One of the things I learned from the conference is the role that people interested in supporting those who are struggling with mental health issues can play if they don’t have a formal education in the mental health field. As a professional, this is helpful to know because this is knowledge I can pass on to the loved ones of patients/clients, my community, and those who are interested in mental health but have little or no formal education in this area.
The conference utilized a variety of materials and modalities to educate the attendees but a few key things in particular stood out. 1. They addressed stigma and how it impacts people seeking treatment and sharing their stories. 2. They provided basic information on important mental health issues: anxiety, depression, self-injury, addiction, and eating disorders. They spoke about common symptoms, causes/contributing factors, and treatments available. 3. They addressed a basic way (QPR model) to inquire about if someone you are concerned about is suicidal and how to handle the situation appropriately if the answer is yes. They emphasized that lay people play a “CPR” role in that they do not replace professional help in crisis situations but rather help keep the person alive long enough to get them the professional help they need.
Another thing I learned about at the conference was additional resources that are available. I learned more about the 211 info line and the text crisis line. 211 can not only provide resources for housing, electric, and food, but also, in some counties, provide mental health resources.

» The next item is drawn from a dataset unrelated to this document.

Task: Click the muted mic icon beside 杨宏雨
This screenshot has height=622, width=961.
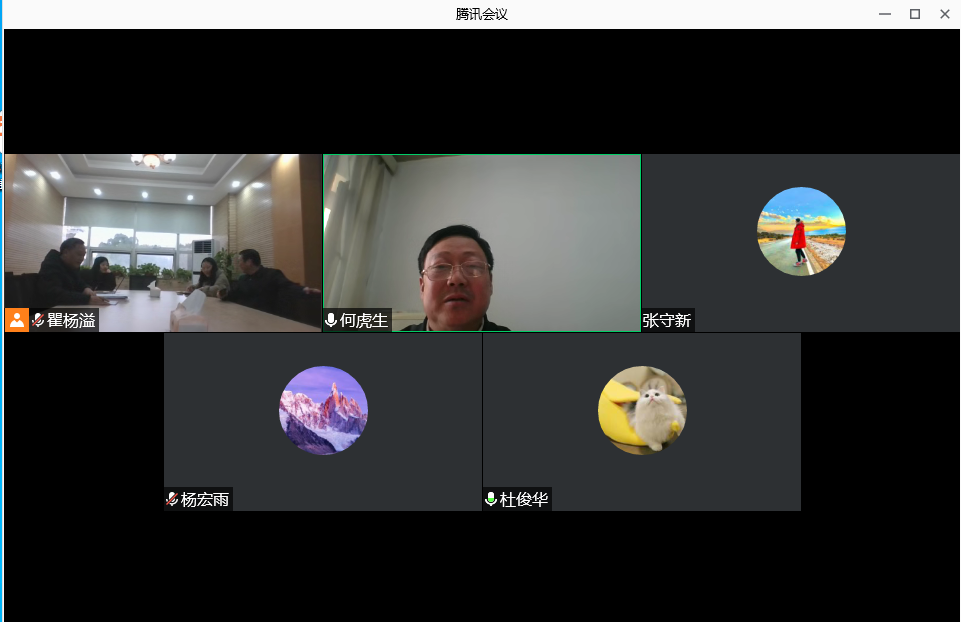Action: (172, 499)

The text crisis line allows people in crisis to text 741-741 and talk to a trained volunteer. I also found out TWLOHA puts out resource guides for many cities throughout the United States.
Last but not least the biggest thing that stood out to me about this experience is that it provided a safe space, a space in which it was OK to be open and honest about mental health, including your own mental health journey. The message was that regardless of who you are, It is OK to not be OK, just know that hope is real and you are loved.